AMP predicts it will be a law-beaker
AMP Limited has warned it will be in breach of the Government’s proposed new legislation aimed at modernising membership and share register settings – the Corporations Amendment (Modernisation of Members Registration) Bill because it only has email addresses for 34 per cent of its 770,000 shareholders.
The big financial services group has told the Senate Economics Committee that enacting the legislation will see AMP and companies like it in almost immediate breach.
“The bill, if enacted, will create a mandatory requirement for the register of all companies to contain the email addresses of all its members.

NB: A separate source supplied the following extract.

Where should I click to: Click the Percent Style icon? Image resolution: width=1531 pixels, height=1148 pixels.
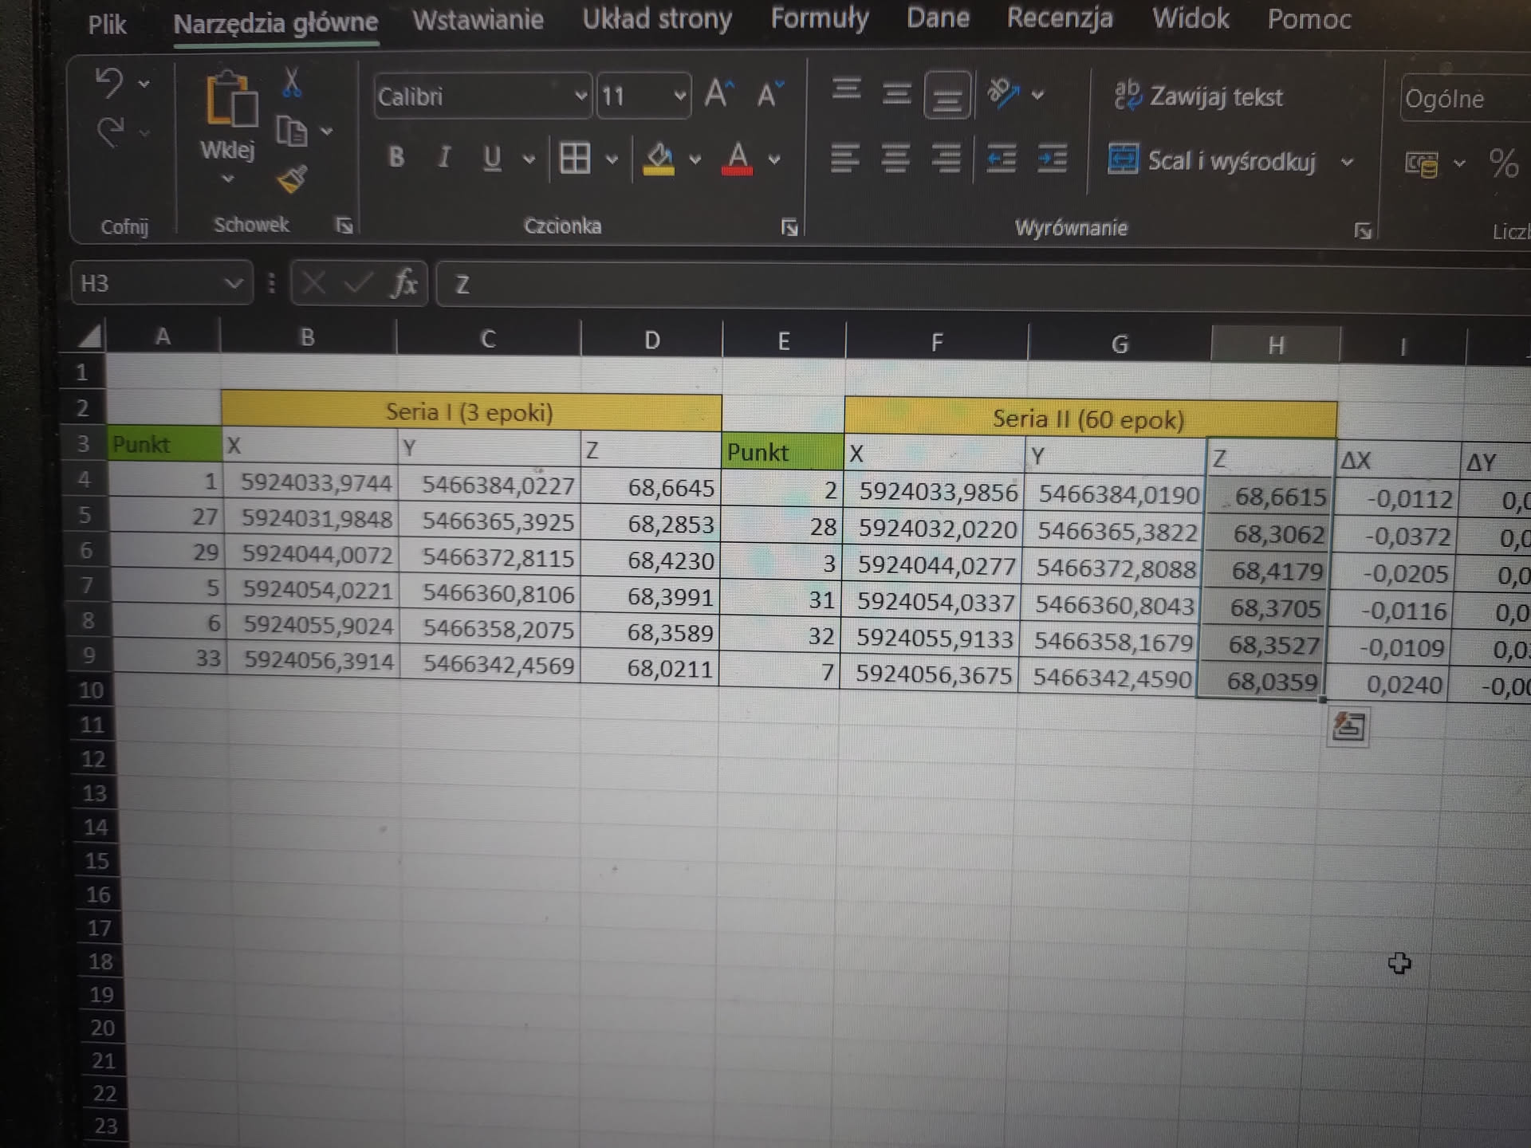point(1503,163)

As AMP holds email addresses for only 34 per cent of its shareholders, AMP will be in breach of the proposed amendment upon the bill’s enactment and, despite its best endeavours, AMP is unlikely to ever be compliant,” the company said in a submission to the Senate committee.
“We have estimated the costs associated with a separate mail out to our 500,000 shareholders, who have not provided us with an email address, requesting this information from them,” it said. “This exercise is likely to cost AMP around $800,000 including printing, mailing costs and processing.”

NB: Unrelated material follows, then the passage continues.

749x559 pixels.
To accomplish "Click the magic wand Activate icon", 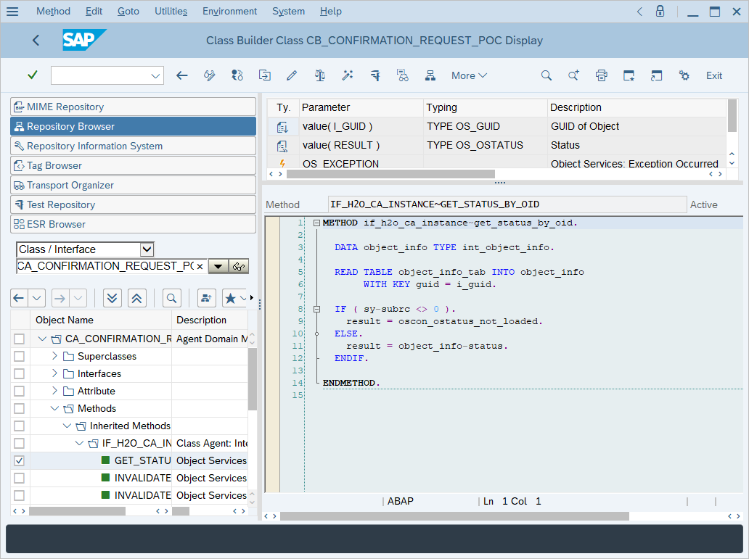I will (347, 75).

“This is a waste of resources which is unlikely to result in any additional email addresses being collected,” the AMP submission said.
It said a campaign conducted in 2016 to collect additional email addresses only resulted in 40,000 additional email addresses being collected.
“In addition, the average age of our shareholders is 75 years and in our experience, many older shareholders do not have an email address,” it said.
“Therefore, the retrospective collection of this data from shareholders is not feasible,” the submission said. “In addition, ongoing compliance with maintaining the accuracy of shareholder emails on the register is likely to be challenging and costly for companies.”